Hi y’all– I think this cake is banana’s answer to strawberry short cake– it’s chock full of bananas, creamy pudding and topped with crunchy almonds. So likable! I think you would want to get acquainted with it yourself. Here it is:
BANANA POKE CAKE
1 yellow cake mix
large size banana pudding mix
(cook & serve style, not instant)
2 1/2 cups milk
1 pint heavy whipping cream
2 heaping tsp. powdered cugar
1 tsp. instant vanilla pudding mix
1 cup toasted almonds*
1/3 cup sugar
Mix up the cake mix according to the directions on the box. Spoon the batter into a 9″x13″ pan or a large 11″ round springform pan, that has been sprayed with cooking spray. Bake at 350 degrees for 25 to 30 minutes until it comes out firm to the touch.

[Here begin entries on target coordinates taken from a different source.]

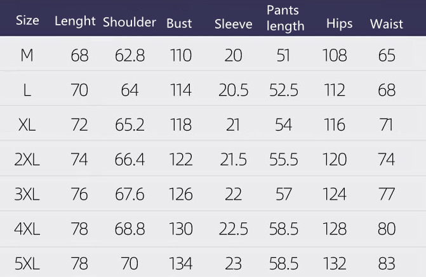This screenshot has width=426, height=277.
Task: Select the Bust column header
Action: pyautogui.click(x=179, y=23)
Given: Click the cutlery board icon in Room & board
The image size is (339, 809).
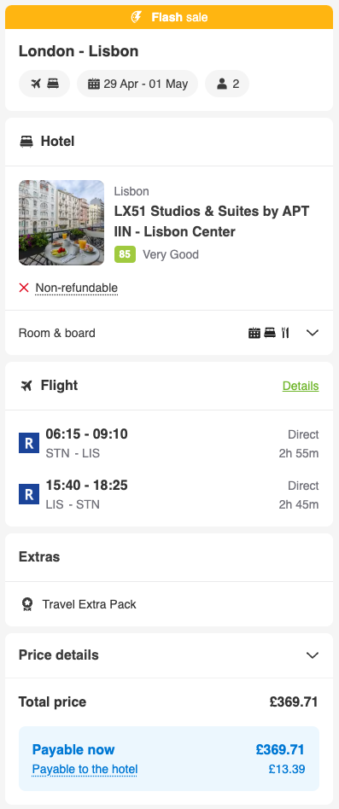Looking at the screenshot, I should pos(285,333).
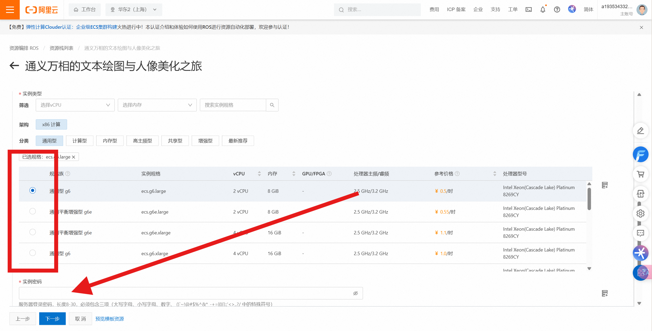Screen dimensions: 652x331
Task: Select the ecs.g6e.large radio button
Action: (33, 211)
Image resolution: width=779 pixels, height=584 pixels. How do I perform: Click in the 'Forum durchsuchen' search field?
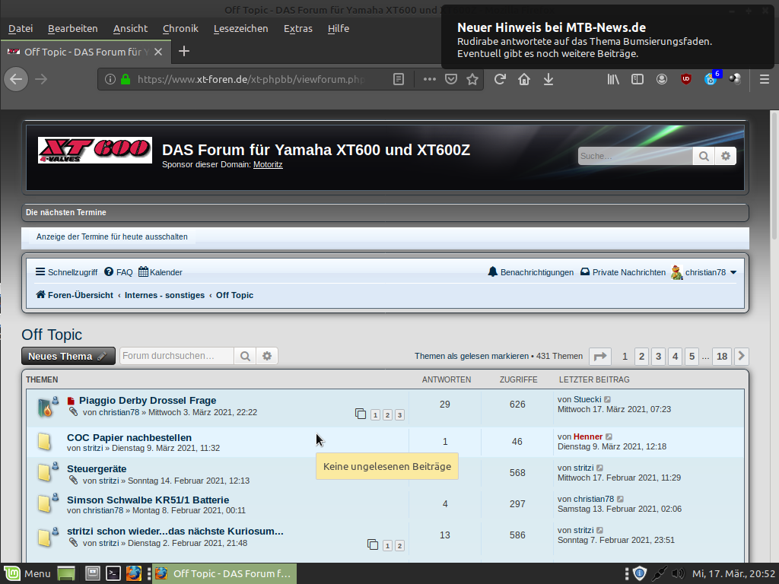point(176,356)
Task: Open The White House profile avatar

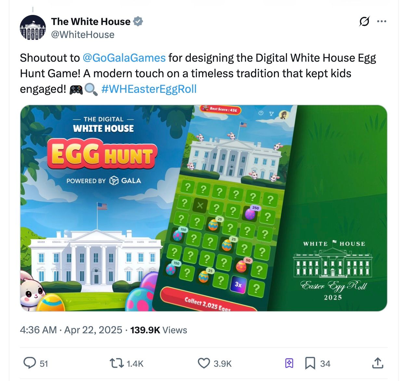Action: [33, 28]
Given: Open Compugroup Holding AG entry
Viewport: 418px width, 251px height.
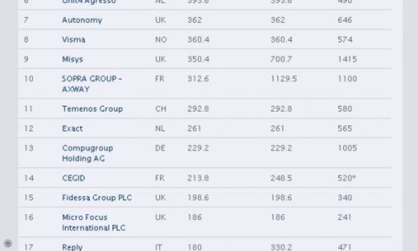Looking at the screenshot, I should point(87,153).
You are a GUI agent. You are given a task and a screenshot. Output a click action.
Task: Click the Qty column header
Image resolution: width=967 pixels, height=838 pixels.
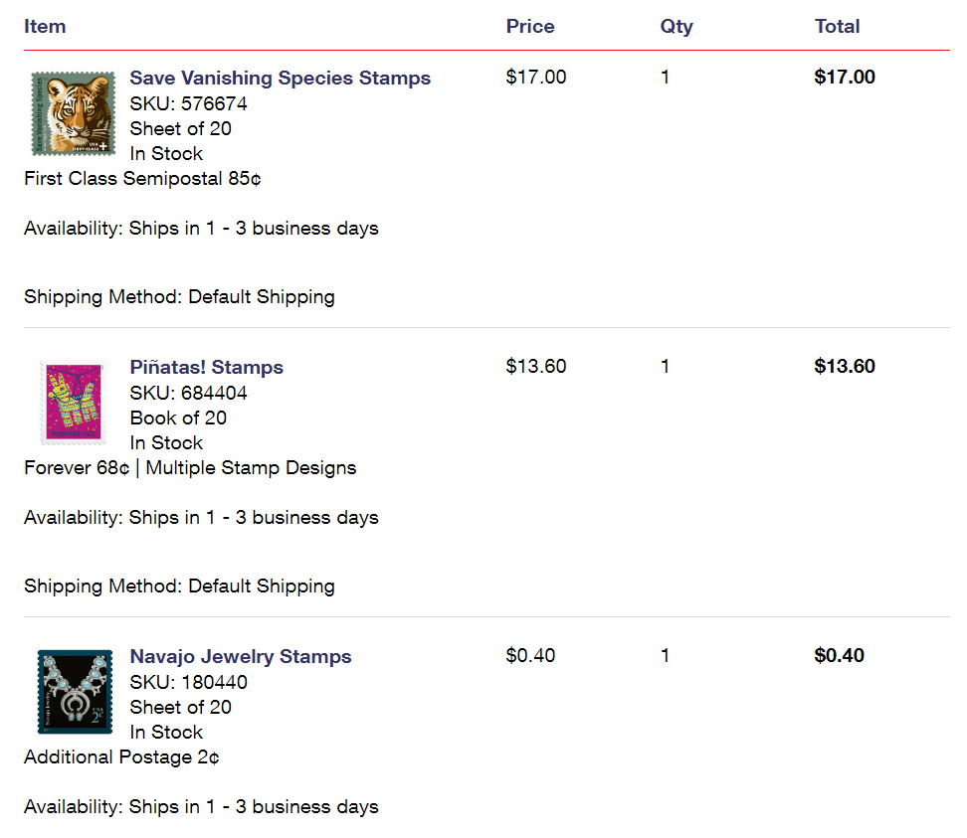coord(676,27)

While the cake is cooking, put the banana pudding mix and the 2 1/2 cups milk into a pan and cook over medium heat, stirring, until it comes to a boil and thickens. Then take a wooden spoon handle and poke holes all over the top of your cake. Carefully spoon the hot pudding onto the cake, patting it down into the holes. Then set it in the fridge to cool.
When the pudding is cool, use the mixer to whip the cream with the powdered sugar and the instant vanilla pudding. Top the cake with the bananas, sliced into nice little rounds. And then pile on the whipped cream.
Then toss the almonds and sugar in to a nonstick pan and cook them over medium high heat until the sugar melts and gets caramel-y and coats the almonds. Spoon them out of the pan onto a piece of foil. When they are completely cooled, sprinkle them over the whipped cream. You’re done! …and it’s so pretty.